===== Exercise inputs =====

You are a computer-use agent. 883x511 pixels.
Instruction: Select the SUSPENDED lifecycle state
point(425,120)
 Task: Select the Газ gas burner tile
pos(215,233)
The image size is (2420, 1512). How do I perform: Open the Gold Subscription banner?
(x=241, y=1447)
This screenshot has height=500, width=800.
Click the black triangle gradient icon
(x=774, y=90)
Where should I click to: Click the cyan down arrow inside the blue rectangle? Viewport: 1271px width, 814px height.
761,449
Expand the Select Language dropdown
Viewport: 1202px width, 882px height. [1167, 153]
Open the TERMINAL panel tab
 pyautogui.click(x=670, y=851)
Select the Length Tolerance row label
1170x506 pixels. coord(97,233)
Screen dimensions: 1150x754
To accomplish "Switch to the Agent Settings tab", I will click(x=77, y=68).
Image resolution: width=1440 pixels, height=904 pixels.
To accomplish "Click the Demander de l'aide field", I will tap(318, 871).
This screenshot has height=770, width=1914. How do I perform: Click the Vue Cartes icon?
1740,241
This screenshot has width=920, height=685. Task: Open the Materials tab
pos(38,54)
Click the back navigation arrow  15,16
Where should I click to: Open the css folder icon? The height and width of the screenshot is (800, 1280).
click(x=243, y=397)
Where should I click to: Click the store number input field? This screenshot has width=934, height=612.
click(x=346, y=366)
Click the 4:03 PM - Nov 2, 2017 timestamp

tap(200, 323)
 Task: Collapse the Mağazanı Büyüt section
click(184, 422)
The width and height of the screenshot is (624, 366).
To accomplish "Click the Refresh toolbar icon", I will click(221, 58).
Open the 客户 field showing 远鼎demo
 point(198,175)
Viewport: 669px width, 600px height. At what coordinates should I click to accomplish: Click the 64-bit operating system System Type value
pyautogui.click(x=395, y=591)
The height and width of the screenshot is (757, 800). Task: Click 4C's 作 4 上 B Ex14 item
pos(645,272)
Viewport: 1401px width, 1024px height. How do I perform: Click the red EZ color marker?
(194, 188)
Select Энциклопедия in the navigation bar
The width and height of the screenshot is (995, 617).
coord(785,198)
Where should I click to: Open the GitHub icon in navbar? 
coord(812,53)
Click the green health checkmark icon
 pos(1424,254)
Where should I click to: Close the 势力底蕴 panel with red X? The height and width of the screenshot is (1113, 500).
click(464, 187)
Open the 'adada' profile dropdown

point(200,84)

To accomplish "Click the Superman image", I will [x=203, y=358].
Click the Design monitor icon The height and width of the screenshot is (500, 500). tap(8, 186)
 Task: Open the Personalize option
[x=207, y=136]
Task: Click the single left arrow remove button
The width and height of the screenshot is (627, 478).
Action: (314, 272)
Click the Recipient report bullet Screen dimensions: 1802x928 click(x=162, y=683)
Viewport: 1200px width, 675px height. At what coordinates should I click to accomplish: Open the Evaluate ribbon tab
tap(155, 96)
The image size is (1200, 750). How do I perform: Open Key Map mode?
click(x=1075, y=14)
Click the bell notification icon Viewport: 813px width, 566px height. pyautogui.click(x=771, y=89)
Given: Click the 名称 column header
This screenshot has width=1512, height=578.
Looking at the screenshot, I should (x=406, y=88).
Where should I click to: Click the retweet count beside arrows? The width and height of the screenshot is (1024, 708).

=====

__Try it__: What you give back should be the full listing, copied exactly.

__Response to the task__:
You are a computer-use agent. 883x511 pixels.
Instruction: Select the SUSPENDED lifecycle state
point(425,120)
 Task: Select the Газ gas burner tile
pos(215,233)
The image size is (2420, 1512). How do I perform: Open the Gold Subscription banner?
(x=241, y=1447)
This screenshot has height=500, width=800.
Click the black triangle gradient icon
(x=774, y=90)
Where should I click to: Click the cyan down arrow inside the blue rectangle? Viewport: 1271px width, 814px height.
761,449
Expand the Select Language dropdown
Viewport: 1202px width, 882px height. [1167, 153]
Open the TERMINAL panel tab
 pyautogui.click(x=670, y=851)
Select the Length Tolerance row label
1170x506 pixels. coord(97,233)
Screen dimensions: 1150x754
To accomplish "Switch to the Agent Settings tab", I will click(x=77, y=68).
Image resolution: width=1440 pixels, height=904 pixels.
To accomplish "Click the Demander de l'aide field", I will tap(318, 871).
This screenshot has height=770, width=1914. How do I perform: Click the Vue Cartes icon?
1740,241
This screenshot has width=920, height=685. Task: Open the Materials tab
pos(38,54)
Click the back navigation arrow  15,16
Where should I click to: Open the css folder icon? The height and width of the screenshot is (800, 1280).
click(x=243, y=397)
Where should I click to: Click the store number input field? This screenshot has width=934, height=612.
click(x=346, y=366)
Click the 4:03 PM - Nov 2, 2017 timestamp

tap(200, 323)
 Task: Collapse the Mağazanı Büyüt section
click(184, 422)
The width and height of the screenshot is (624, 366).
To accomplish "Click the Refresh toolbar icon", I will click(221, 58).
Open the 客户 field showing 远鼎demo
 point(198,175)
Viewport: 669px width, 600px height. At what coordinates should I click to accomplish: Click the 64-bit operating system System Type value
pyautogui.click(x=395, y=591)
The height and width of the screenshot is (757, 800). Task: Click 4C's 作 4 上 B Ex14 item
pos(645,272)
Viewport: 1401px width, 1024px height. How do I perform: Click the red EZ color marker?
(194, 188)
Select Энциклопедия in the navigation bar
The width and height of the screenshot is (995, 617).
coord(785,198)
Where should I click to: Open the GitHub icon in navbar? 
coord(812,53)
Click the green health checkmark icon
 pos(1424,254)
Where should I click to: Close the 势力底蕴 panel with red X? The height and width of the screenshot is (1113, 500).
click(464, 187)
Open the 'adada' profile dropdown

point(200,84)

To accomplish "Click the Superman image", I will [x=203, y=358].
Click the Design monitor icon The height and width of the screenshot is (500, 500). tap(8, 186)
 Task: Open the Personalize option
[x=207, y=136]
Task: Click the single left arrow remove button
The width and height of the screenshot is (627, 478).
Action: (314, 272)
Click the Recipient report bullet Screen dimensions: 1802x928 click(x=162, y=683)
Viewport: 1200px width, 675px height. At what coordinates should I click to accomplish: Open the Evaluate ribbon tab
tap(155, 96)
The image size is (1200, 750). How do I perform: Open Key Map mode?
click(x=1075, y=14)
Click the bell notification icon Viewport: 813px width, 566px height. pyautogui.click(x=771, y=89)
Given: Click the 名称 column header
This screenshot has width=1512, height=578.
Looking at the screenshot, I should (x=406, y=88).
Where should I click to: Click the retweet count beside arrows? The width and height of the screenshot is (1024, 708).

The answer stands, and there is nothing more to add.